_Data provided:_
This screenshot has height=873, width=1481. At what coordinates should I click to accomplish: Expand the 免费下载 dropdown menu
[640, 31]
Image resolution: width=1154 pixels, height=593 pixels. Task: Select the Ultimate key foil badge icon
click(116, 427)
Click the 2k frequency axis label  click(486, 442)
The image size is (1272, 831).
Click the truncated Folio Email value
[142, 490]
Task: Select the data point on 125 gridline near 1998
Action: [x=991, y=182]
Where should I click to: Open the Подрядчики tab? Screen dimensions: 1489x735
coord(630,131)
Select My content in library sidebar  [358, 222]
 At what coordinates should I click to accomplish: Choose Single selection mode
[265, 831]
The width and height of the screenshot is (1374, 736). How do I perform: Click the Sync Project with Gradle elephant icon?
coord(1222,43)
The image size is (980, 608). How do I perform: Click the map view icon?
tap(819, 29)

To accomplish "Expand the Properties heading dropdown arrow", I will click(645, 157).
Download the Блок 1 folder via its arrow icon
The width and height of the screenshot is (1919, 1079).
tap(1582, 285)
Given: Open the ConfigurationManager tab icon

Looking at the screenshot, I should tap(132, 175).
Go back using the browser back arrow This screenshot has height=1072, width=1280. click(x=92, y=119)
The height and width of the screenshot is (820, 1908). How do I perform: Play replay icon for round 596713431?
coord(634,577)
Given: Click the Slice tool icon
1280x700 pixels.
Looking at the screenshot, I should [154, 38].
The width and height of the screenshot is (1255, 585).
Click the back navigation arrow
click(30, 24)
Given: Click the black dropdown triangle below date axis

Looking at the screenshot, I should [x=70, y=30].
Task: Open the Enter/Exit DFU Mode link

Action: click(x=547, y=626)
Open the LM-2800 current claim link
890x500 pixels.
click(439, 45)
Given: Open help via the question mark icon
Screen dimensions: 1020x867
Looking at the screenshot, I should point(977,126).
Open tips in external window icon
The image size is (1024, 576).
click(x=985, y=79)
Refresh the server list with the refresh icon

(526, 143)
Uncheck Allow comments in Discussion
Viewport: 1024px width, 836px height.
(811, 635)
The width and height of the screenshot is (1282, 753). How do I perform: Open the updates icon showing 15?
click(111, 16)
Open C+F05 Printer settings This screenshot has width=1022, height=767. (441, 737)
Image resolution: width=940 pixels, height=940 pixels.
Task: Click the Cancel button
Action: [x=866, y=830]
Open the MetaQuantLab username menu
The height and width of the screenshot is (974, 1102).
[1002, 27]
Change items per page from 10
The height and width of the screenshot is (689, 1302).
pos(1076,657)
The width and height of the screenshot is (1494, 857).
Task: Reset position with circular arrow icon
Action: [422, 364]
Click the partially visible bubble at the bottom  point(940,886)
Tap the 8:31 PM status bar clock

_Work task:_
All of the data above should be reproduced exactly.

_Task output:_
This screenshot has height=873, width=1481. At what coordinates should I click to accomplish: Expand the 免费下载 dropdown menu
[640, 31]
Image resolution: width=1154 pixels, height=593 pixels. Task: Select the Ultimate key foil badge icon
click(116, 427)
Click the 2k frequency axis label  click(486, 442)
The image size is (1272, 831).
Click the truncated Folio Email value
[142, 490]
Task: Select the data point on 125 gridline near 1998
Action: [x=991, y=182]
Where should I click to: Open the Подрядчики tab? Screen dimensions: 1489x735
coord(630,131)
Select My content in library sidebar  [358, 222]
 At what coordinates should I click to accomplish: Choose Single selection mode
[265, 831]
The width and height of the screenshot is (1374, 736). How do I perform: Click the Sync Project with Gradle elephant icon?
coord(1222,43)
The image size is (980, 608). How do I perform: Click the map view icon?
tap(819, 29)

To accomplish "Expand the Properties heading dropdown arrow", I will click(645, 157).
Download the Блок 1 folder via its arrow icon
The width and height of the screenshot is (1919, 1079).
tap(1582, 285)
Given: Open the ConfigurationManager tab icon

Looking at the screenshot, I should tap(132, 175).
Go back using the browser back arrow This screenshot has height=1072, width=1280. click(x=92, y=119)
The height and width of the screenshot is (820, 1908). How do I perform: Play replay icon for round 596713431?
coord(634,577)
Given: Click the Slice tool icon
1280x700 pixels.
Looking at the screenshot, I should [154, 38].
The width and height of the screenshot is (1255, 585).
Click the back navigation arrow
click(30, 24)
Given: Click the black dropdown triangle below date axis

Looking at the screenshot, I should [x=70, y=30].
Task: Open the Enter/Exit DFU Mode link

Action: click(x=547, y=626)
Open the LM-2800 current claim link
890x500 pixels.
click(439, 45)
Given: Open help via the question mark icon
Screen dimensions: 1020x867
Looking at the screenshot, I should point(977,126).
Open tips in external window icon
The image size is (1024, 576).
click(x=985, y=79)
Refresh the server list with the refresh icon

(526, 143)
Uncheck Allow comments in Discussion
Viewport: 1024px width, 836px height.
(811, 635)
The width and height of the screenshot is (1282, 753). How do I perform: Open the updates icon showing 15?
click(111, 16)
Open C+F05 Printer settings This screenshot has width=1022, height=767. (441, 737)
Image resolution: width=940 pixels, height=940 pixels.
Task: Click the Cancel button
Action: [x=866, y=830]
Open the MetaQuantLab username menu
The height and width of the screenshot is (974, 1102).
[1002, 27]
Change items per page from 10
The height and width of the screenshot is (689, 1302).
pos(1076,657)
The width and height of the screenshot is (1494, 857).
Task: Reset position with circular arrow icon
Action: [422, 364]
Click the partially visible bubble at the bottom  point(940,886)
Tap the 8:31 PM status bar clock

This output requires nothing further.